Pancreatic cancer is a devastating disease with no known cure. Recent studies identified a gene in the pancreas, called KRAS, that is the catalyst that transforms healthy pancreatic cells into cancer. Indeed, KRAS drives tumor growth in 95% of people diagnosed with this disease.
KRAS, has proven to be one of the most elusive targets in cancer research.
Currently there are no approved drugs that target mutated KRAS proteins (made from the altered KRAS gene) directly. There are drugs that target KRAS indirectly by blocking proteins that interact with it, but they have been ineffective.
However, in most recent studies, researchers found that a combination of drugs can block the activity of KRAS by starving them of oxygen.
In these studies, drugs that block the activity of KRAS-interacting proteins force cancer cells to rely on a way of creating energy called autophagy. They then showed that a combination of two drugs—one that indirectly targets KRAS and one that blocks autophagy—shrank pancreatic cancer tumors in mice.
Pancreatic Cancer: Why Is KRAS Elusive?
KRAS has long been considered an “undruggable” protein.

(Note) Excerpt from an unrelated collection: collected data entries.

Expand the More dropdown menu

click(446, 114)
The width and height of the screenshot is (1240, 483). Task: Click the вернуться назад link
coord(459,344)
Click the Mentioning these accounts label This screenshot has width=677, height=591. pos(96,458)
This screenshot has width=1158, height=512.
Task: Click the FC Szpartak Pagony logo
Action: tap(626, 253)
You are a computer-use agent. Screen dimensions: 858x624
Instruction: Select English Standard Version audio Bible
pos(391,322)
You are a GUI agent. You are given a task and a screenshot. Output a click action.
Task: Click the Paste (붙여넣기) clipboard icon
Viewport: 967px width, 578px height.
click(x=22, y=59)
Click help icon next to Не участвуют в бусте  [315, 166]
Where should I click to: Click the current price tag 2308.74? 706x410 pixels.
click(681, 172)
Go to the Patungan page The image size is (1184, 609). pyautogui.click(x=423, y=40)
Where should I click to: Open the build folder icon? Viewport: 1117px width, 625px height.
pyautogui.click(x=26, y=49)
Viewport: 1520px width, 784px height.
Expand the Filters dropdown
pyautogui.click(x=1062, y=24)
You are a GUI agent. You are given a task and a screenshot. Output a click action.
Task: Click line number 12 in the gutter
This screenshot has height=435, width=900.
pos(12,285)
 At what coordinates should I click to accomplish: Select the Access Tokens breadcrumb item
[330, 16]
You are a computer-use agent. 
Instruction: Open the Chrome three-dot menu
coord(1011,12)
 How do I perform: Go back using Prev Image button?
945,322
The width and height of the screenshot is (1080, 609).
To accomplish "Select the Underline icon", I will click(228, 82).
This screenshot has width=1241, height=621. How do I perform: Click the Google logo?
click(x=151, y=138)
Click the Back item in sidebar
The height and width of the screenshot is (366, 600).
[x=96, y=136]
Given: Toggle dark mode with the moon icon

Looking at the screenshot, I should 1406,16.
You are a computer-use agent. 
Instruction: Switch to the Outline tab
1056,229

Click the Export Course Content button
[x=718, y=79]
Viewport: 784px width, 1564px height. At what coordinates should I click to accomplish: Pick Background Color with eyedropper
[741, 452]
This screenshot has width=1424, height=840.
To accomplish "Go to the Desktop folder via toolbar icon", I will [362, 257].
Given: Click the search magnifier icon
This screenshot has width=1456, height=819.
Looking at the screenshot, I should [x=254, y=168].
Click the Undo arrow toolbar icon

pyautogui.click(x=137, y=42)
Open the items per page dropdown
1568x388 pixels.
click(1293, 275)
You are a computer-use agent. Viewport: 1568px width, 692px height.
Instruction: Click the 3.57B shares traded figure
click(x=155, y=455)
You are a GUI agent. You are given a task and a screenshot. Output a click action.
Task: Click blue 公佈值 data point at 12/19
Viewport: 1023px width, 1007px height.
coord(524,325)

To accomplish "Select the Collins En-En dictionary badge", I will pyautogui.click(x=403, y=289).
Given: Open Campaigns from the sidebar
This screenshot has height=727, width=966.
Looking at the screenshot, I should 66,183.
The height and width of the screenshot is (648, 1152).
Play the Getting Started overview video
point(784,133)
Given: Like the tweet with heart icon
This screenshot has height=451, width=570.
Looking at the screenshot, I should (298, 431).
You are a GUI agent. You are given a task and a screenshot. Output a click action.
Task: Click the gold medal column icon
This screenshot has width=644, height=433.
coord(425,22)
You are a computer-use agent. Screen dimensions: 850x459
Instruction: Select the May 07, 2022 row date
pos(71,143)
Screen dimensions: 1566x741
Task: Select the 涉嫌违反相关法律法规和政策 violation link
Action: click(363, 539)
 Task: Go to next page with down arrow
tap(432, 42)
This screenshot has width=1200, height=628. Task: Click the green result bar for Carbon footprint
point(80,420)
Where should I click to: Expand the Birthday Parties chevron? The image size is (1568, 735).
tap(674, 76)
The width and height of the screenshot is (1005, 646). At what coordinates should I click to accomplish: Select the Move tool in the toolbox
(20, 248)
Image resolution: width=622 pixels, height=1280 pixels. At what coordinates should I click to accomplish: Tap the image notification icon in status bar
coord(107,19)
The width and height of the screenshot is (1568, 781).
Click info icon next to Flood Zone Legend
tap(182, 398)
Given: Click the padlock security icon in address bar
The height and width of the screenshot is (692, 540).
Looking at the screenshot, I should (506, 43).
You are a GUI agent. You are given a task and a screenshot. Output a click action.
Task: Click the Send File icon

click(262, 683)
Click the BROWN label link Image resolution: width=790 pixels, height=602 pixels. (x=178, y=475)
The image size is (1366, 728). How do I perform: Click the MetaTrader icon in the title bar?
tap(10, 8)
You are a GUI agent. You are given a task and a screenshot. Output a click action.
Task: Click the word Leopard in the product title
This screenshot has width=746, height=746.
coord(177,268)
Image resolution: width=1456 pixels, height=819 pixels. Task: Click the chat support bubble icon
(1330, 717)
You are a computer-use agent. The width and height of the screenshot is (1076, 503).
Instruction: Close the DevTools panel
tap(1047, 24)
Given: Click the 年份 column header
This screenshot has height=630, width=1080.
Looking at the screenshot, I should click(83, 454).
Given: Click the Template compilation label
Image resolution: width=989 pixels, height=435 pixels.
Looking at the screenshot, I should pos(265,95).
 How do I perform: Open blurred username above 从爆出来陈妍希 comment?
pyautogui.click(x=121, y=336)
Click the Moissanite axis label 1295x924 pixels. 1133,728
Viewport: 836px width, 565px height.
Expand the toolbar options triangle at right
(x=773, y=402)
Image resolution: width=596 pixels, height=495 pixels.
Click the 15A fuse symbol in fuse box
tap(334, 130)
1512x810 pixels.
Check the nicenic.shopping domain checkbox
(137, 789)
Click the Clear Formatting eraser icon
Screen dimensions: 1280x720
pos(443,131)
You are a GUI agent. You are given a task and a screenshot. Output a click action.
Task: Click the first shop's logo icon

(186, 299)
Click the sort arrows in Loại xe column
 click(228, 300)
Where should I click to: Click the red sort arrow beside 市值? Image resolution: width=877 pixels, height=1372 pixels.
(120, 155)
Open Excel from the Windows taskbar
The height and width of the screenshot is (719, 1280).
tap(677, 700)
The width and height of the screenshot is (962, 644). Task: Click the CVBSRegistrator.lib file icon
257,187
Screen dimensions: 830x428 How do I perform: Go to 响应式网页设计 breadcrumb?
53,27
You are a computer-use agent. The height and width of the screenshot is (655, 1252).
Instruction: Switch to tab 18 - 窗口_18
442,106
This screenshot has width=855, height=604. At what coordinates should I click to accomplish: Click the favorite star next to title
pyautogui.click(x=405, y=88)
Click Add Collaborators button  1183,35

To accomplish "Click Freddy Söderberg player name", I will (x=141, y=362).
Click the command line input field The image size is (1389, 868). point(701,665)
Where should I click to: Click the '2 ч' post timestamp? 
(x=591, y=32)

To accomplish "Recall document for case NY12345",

That’s because the protein lacks obvious places to which a small-molecule drug can bind and impair its function.
Therefore, another approach has been to target proteins with which KRAS interacts. Mutant KRAS genes produce continuous growth signals that get handed off from one protein to the next in a kind of chain reaction. More than six different pathways for KRAS proteins are identified.
Blocking one or two pathways with one drug still allows KRAS to travel and spread cancer cells.
A combination drug protocol hits multiple pathways and kills a much greater number of cancer cells.
Researchers have instead turned to a combination approach that hits multiple weak spots in the KRAS signaling pathways and other connected pathways at the same time.
The two-drug combination also shrank tumors in mouse models of melanoma and colorectal cancer harboring a KRAS gene mutation. The only obvious side effects from the treatment in the mice were rash and hair loss.
Pancreatic Cancer: Drug Therapy Effective In a Human Patient
It’s remarkable that test drugs can also be effective in humans. Hydroxychloroquine and trametinib, used in the KRAS research trials are already approved by the Food and Drug Administration for the treatment of malaria and melanoma.
With FDA permission, these two drugs were administered to a pancreatic cancer patient who had run out of all treatment options.
Within 2 months, the patient’s blood levels of CA 19-9, a marker for pancreatic cancer, fell by 95%. After 4 months, the amount of cancer in his body was reduced by 50%. Truly remarkable.
Aside from fatigue and a rash, no other side effects were observed.
Unfortunately, complications from the disease were, however widespread, and this patient only lived another seven months.
Pancreatic Cancer: Cause For Optimism
Researchers are hopeful the hydroxychloroquine and trametinib combination will be an effective therapy for some patients with pancreatic cancer.
More research is planned to identify other cancerous tumors that will respond to other combinations. At the very least, the door to a cure for pancreatic cancer, the elusive illness, has been opened.